1. Comptroller General Decision B-112031 (1952): "Questions concerning the propriety of furnishing special clothing and equipment to civilian employees have been considered by this Office a number of times and it has been held that where such equipment is essential to the safe and successful accomplishment of the work involved and primarily for the benefit of the Government, payment may be made from appropriations otherwise available therefor; but that on the other hand, if the equipment be solely for the protection of the employee without resulting benefits to the Government, and such as the employee reasonably might be expected to furnish as a part of the official equipment of his position, appropriated funds would not be available for the purchase thereof."

2. Comptroller General Decision B-174629 (1972): (Even though not specifically mentioned in 29 CFR 1910.132a, protective) “…clothing could be administratively determined to be necessary because of a priority safety need established by the operation of the safety management program prescribed under section 19 of the OSHA Act of 1970, and Executive Order 11612. Accordingly, if the clothing and equipment in question has been or is administratively determined to be necessary", then payment may be made from Government funds.

Badge and Arrowhead Insignia

Statutes and Regulations

1. Title 18, U.S.C., Section 701 (1948): "Whoever manufactures, sells, or possesses any badge, identification card, or other insignia, of the design prescribed by the head of any department or agency of the United States for use by any officer or employee thereof, or any colorable imitation thereof, or in any other manner makes or executes any engraving, photograph, print, or impression in the likeness of any such badge, identification card, or other insignia, or any colorable imitation thereof, except as authorized under regulations made pursuant to law, shall be fined not more than $250 or imprisoned not more than six months, or both."

2. 36 CFR, Part 11.1 - 11.3 (under authority of 16 U.S.C., Section 3): “The term 'arrowhead symbol,' as used in this part, refers to the insignia of the National Park Service prescribed as its official symbol...”
"The term 'commercial use' as used in the regulations of this part refers to use of (the

symbol) on souvenirs or other items of merchandise presented for sale to the public by

private enterprise operating either within or outside of areas of the National park

"The Director may permit the reproduction, manufacture, sale, and use of the (symbol),

with or without charge, for uses that will contribute to purposes of education and

conservation as they relate to the program of the National Park Service. All other uses

are prohibited."
"Permission granted under this part by the Director may be rescinded by him at any time upon a finding that the use of the (symbol) is injurious to their integrity or inconsistent with the purposes of the National Park Service in the fields of conservation and recreation, or for disregard of any limitations or terms contained in the permits."
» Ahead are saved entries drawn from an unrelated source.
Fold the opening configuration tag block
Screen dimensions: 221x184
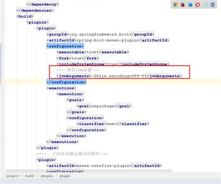click(4, 46)
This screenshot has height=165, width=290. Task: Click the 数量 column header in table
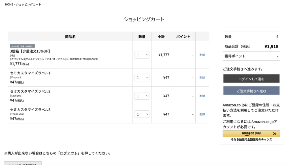click(x=142, y=37)
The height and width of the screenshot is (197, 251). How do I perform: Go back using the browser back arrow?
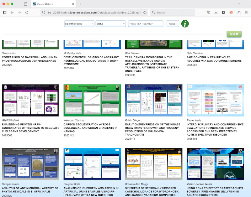pos(12,13)
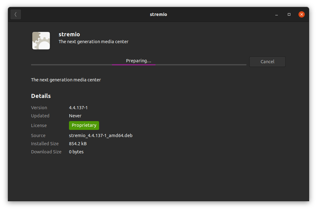Click the 'Preparing...' status text
Viewport: 317px width, 210px height.
(x=138, y=61)
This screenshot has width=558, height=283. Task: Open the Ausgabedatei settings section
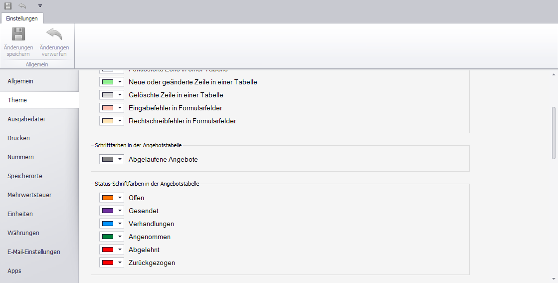point(26,119)
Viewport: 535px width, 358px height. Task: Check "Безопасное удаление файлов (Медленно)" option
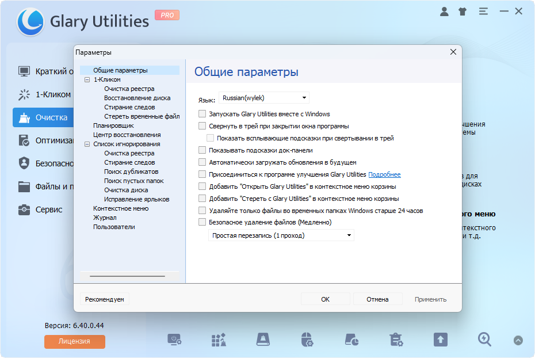click(x=202, y=222)
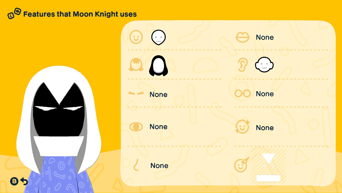
Task: Click "None" beside the nose icon
Action: (x=159, y=166)
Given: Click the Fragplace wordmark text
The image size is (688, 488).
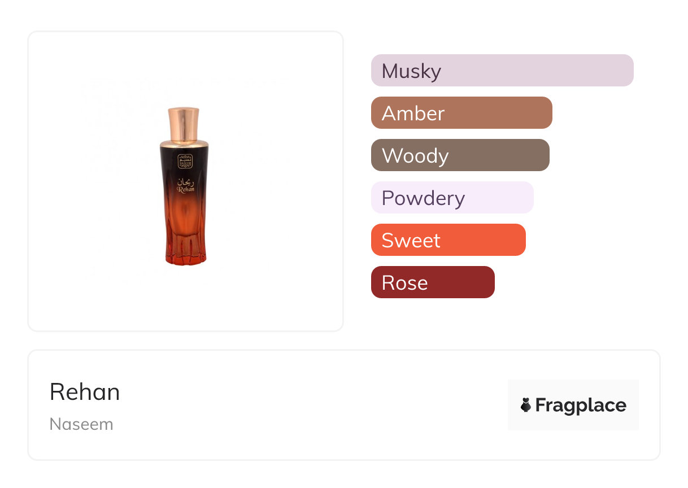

The U.S. Court of Appeals has ruled that a policy that bans on-duty employees from wearing union pins on their uniforms does not violate the free speech rights for union employees.

Uniform Allowance System

Congress specifically authorized uniform allowances by P.L. 83-763, passed in September of 1954. P.L. 94-458, which passed in October of 1976, authorized a $400 annual ceiling for NPS uniformed employees. Other agencies successfully sought similar legislation in subsequent years. In 1990, Congress raised the annual allowance ceiling to $400 for all non-military agencies.